Together with the quantitative change, there is also a qualitative variation; indeed, there is an increase in gram-positive and gram-negative more aggressive bacteria, such as: S. mutans and Lactobacillus spp. (gram-positive) and P. gingivalis, Tforsythia, and T. denticola (gram-negative); and these bacteria are closely associated with, respectively, enamel and dentin pathologies (e.g. demineralizations or caries) and with periodontal disease [Citation63]. Recent papers have highlighted the complexity of periodontal disease etiology, with a special focus on the identity of bacteria which are responsible for this pathology [Citation64Citation66]. Thus, authors have stated that the presence alone of specific micriobial species seems insufficient in causing gingivitis and periodontal disease, and that the change in biofilm equilibrium is another key factor in the development of these diseases [Citation64Citation66]. Oral microbiota alterations registered in orthodontic patients appear to be consistent with the modifications occurring in patients with poor oral hygiene presenting gingivitis and/or periodontal diseases. In addition, orthodontic devices could represent a direct risk factor for periodontal diseases as they are often related to an increase in periodontopathogenic species [Citation24,Citation34,Citation43,Citation44,Citation48]. However, it seems reasonable to state that the susceptibility of each subject, as well as other factors that may alter the biofilm balance, may play a key role in determining the entity of periodontal sequelae.

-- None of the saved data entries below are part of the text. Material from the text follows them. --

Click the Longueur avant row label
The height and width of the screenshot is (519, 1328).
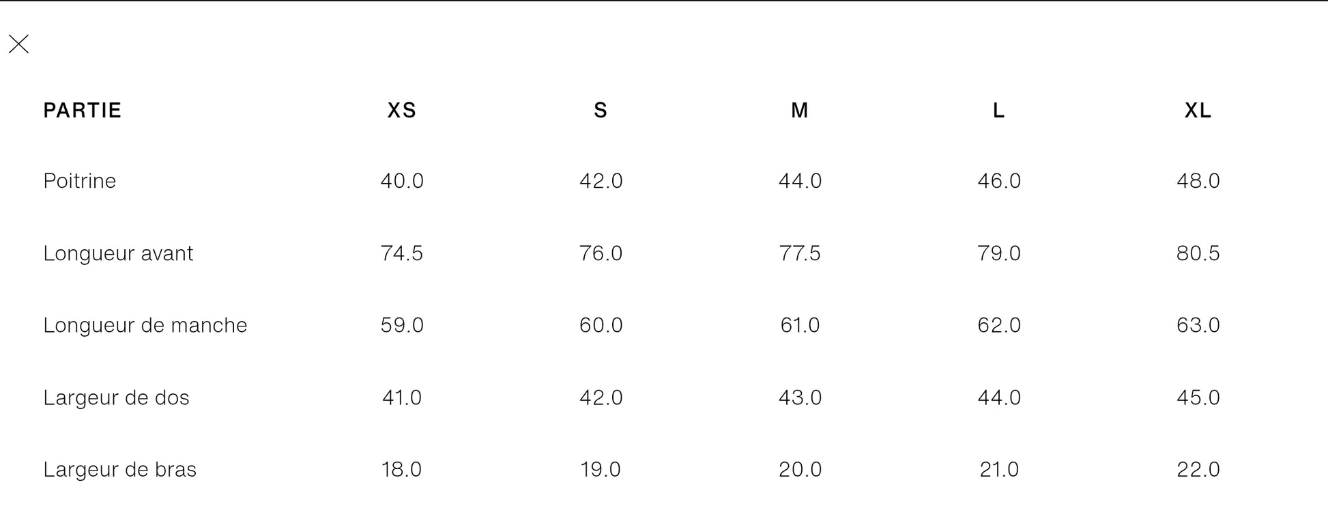[x=118, y=253]
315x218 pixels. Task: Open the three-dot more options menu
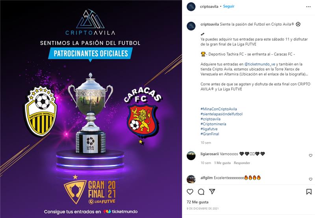coord(308,7)
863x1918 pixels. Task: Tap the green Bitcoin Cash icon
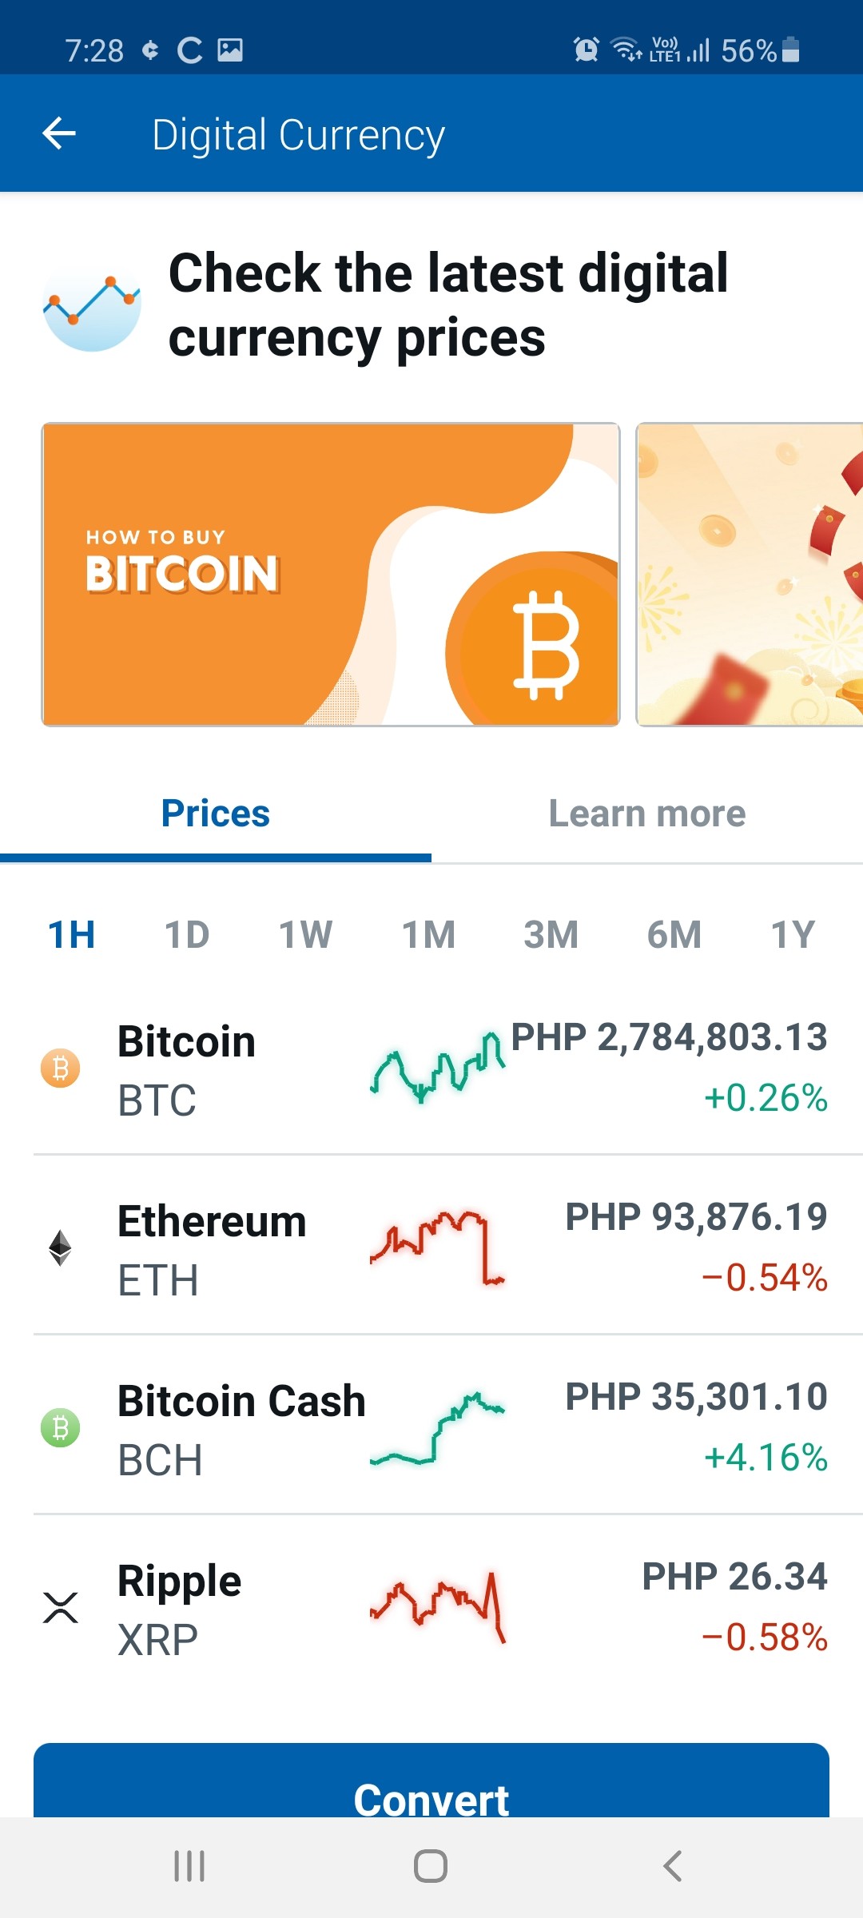pos(61,1427)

Even though changes in the microbial system involve all types of orthodontic appliance, more rapid modifications occur during fixed orthodontic treatment. These alterations may be recorded even 1 month after the beginning of treatment and may lead to a decrease in patients’ periodontal health perception [Citation41]. Even so, as stated by Perinetti et al. [Citation41], the role of subgingival bacteria in periodontal modifications needs to be evaluated together with the action of enzymes activated in response to the stimuli of orthodontic forces.

If it is true that all appliances increase the bacterial component, it is also the case that mobile devices make minor changes as they are removable and can be completely cleaned, resulting in better oral hygiene minimizing retentive artifacts. It should also be emphasized that, of these appliances, the use of mouthguards is limited to a small population and they are carried only for limited periods of time, involving a less pathogenic effect.

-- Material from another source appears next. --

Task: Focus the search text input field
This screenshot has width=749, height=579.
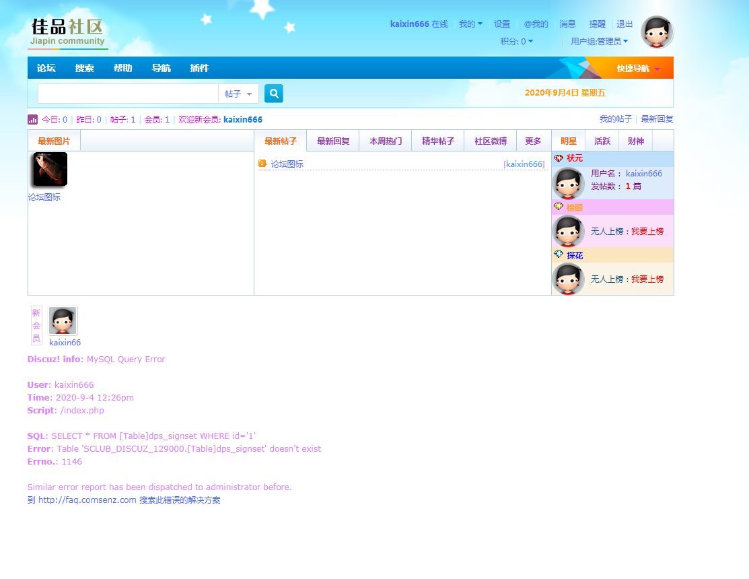Action: point(128,94)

Less devastating results from changes in the oral microbiota emerged from studies on functional appliances and on aligners, which are used up to 22 h a day [Citation61]. So, it seems more important to be able to remove the appliance and wash both it and the teeth rather than the length of time the device is worn.

In view of the changes in microbiota that occurred with the introduction of biomaterials into the oral cavity, and more specifically of the orthodontic devices, it would be appropriate for patients undergoing dedicated hygiene protocols to keep the oral bacterial charge under control and then to reduce the risk of the carious process and periodontal disease, as evidenced by various authors [Citation2,Citation67,Citation68].

Conclusions

  • The overall evidence quality level was moderate-to-high, thus significant conclusions could be drawn.

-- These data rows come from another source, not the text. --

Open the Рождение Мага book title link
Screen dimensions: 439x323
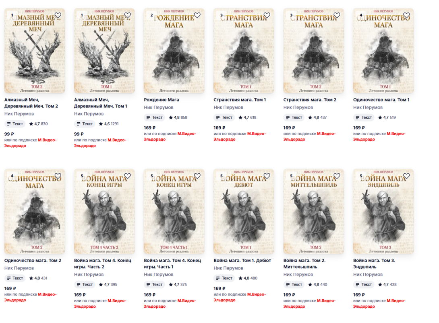pos(161,100)
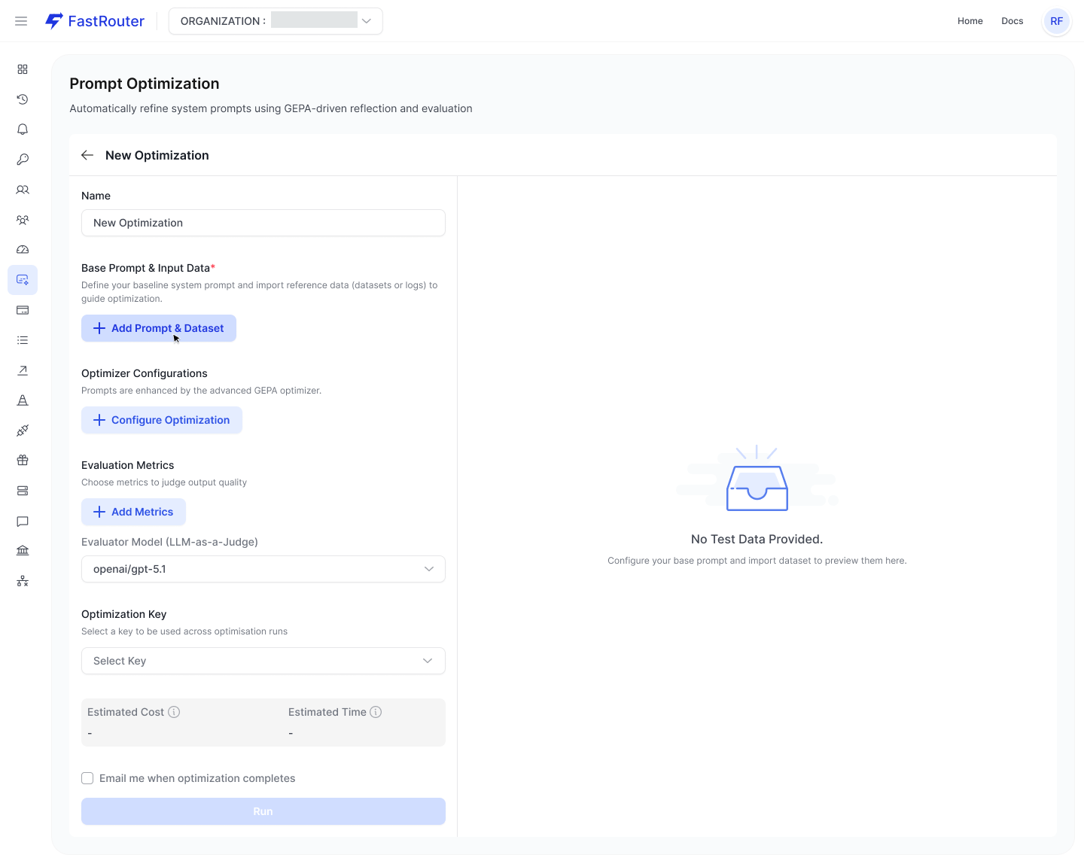Screen dimensions: 1084x867
Task: Open the API keys icon in sidebar
Action: 23,160
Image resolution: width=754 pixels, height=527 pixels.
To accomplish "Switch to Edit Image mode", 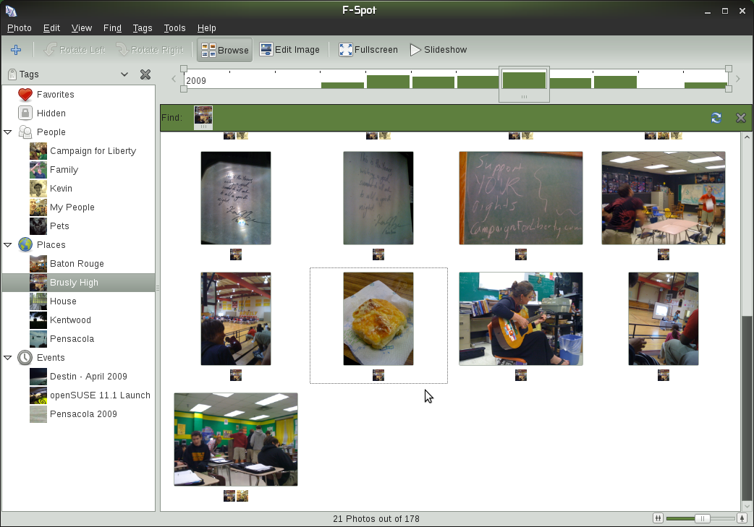I will click(x=289, y=50).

  • Orthodontic appliances significantly influence the oral microbiota, independent of appliance type.

  • Significant alterations of the microbiota were registered 1 month after the start of treatment.

  • Removable appliances had less impact on oral bacteria than fixed ones.

  • Personalized professional and daily hygiene protocols are recommended for orthodontic patients from the beginning of treatment.

Acknowledgments

We would like to thank: L. Bondemark, A.K. Holm, K. Hansen, S. Axelsson, B. Mohlin, V. Brattstrom, G. Paulin, and T. Pietila, who gave us a reference for the ‘SBU’ method and R. Burioni for his evaluable support.

Disclosure statement

No potential conflict of interest was reported by the authors.

Additional information

Funding

This research did not receive any specific grant from funding agencies in the public, commercial, or not-for-profit-sectors.